=== Begin Enclosure ===

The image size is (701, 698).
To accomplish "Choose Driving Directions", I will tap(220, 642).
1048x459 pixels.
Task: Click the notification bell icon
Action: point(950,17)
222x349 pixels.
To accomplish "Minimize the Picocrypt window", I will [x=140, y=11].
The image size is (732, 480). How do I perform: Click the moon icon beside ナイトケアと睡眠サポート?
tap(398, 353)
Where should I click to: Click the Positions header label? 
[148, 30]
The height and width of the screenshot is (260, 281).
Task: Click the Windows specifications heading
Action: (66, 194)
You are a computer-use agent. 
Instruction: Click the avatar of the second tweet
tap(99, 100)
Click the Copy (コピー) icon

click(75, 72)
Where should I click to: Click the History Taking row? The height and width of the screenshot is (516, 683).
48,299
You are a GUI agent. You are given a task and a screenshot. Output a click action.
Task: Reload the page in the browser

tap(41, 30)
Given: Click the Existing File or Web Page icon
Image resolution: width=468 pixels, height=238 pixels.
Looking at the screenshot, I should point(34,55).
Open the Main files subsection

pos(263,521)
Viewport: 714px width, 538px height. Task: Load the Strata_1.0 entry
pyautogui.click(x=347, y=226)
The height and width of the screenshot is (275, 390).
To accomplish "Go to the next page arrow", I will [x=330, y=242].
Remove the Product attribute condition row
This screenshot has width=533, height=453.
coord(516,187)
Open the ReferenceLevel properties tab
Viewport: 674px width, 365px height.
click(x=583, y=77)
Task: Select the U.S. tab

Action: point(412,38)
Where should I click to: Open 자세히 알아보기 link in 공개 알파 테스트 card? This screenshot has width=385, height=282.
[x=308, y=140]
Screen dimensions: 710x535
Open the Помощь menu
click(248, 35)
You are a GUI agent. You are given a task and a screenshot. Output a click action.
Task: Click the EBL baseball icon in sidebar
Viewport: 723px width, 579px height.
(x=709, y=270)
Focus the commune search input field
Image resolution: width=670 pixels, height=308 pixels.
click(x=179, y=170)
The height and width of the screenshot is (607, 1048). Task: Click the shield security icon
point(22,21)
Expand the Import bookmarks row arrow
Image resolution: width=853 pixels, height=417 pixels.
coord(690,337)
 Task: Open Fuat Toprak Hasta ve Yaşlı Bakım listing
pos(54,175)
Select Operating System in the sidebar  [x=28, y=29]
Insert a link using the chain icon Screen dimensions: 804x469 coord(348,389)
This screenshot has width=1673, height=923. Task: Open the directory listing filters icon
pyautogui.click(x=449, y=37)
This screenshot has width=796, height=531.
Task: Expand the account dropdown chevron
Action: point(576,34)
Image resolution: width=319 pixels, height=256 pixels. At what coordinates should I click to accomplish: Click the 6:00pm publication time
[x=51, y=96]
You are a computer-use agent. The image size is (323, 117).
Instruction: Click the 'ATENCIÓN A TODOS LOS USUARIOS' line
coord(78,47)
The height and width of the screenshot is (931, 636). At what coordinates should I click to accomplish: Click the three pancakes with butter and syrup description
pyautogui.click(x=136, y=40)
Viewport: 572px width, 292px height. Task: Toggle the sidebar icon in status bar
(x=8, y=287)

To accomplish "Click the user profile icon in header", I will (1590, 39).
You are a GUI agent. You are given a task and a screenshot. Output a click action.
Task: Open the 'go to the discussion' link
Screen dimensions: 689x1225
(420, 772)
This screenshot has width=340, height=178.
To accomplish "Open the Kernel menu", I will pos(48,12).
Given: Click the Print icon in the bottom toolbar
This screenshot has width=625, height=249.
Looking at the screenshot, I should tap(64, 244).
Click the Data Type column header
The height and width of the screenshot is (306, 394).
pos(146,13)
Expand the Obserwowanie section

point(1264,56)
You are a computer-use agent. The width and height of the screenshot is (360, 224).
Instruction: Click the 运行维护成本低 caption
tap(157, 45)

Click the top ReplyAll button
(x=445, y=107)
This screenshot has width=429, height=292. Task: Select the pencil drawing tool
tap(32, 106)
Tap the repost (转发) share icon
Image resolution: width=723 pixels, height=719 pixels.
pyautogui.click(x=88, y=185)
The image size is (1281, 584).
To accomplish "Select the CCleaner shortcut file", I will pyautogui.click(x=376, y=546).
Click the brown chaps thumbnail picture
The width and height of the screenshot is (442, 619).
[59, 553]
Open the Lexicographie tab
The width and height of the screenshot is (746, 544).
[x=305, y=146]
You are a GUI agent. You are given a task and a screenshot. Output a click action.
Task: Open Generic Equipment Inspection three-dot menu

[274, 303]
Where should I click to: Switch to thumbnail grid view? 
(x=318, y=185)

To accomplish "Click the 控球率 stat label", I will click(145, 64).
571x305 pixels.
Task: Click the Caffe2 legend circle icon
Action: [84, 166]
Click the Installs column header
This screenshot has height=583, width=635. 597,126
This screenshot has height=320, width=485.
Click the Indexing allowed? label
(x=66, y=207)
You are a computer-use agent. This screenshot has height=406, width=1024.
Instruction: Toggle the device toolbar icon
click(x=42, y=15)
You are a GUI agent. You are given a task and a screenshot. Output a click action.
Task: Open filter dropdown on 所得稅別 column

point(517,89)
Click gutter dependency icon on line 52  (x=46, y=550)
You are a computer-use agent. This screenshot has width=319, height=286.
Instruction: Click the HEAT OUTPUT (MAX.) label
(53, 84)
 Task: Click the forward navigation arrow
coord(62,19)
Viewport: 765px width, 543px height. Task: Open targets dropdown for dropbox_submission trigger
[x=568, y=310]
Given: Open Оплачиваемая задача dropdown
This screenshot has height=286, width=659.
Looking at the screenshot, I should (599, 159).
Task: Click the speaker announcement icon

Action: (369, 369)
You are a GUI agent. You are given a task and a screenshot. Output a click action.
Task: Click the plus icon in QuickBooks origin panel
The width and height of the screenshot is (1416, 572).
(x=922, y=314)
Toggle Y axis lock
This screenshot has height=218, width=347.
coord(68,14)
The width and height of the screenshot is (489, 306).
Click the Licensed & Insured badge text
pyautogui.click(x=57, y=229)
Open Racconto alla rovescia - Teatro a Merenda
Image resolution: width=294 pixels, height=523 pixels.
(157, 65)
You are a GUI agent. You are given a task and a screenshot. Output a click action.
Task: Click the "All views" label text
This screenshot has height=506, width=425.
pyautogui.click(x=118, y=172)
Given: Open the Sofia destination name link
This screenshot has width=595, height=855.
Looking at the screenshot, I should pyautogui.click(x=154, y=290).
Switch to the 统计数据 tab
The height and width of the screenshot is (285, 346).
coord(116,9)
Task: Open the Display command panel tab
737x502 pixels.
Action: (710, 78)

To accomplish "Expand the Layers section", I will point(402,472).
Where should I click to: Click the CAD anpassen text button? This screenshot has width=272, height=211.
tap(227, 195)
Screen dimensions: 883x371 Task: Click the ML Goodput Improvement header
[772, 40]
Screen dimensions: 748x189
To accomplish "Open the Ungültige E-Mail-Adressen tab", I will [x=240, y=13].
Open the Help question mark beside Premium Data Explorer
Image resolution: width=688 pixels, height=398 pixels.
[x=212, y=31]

=== End Enclosure ===

# Work task
Using the listing above, list every line in which the string "computer" occurs.

# Reply
You are a computer-use agent. 
You are a computer-use agent. The image size is (323, 117).
You are a computer-use agent. The width and height of the screenshot is (360, 224).
You are a computer-use agent. This screenshot has height=406, width=1024.
You are a computer-use agent. This screenshot has width=319, height=286.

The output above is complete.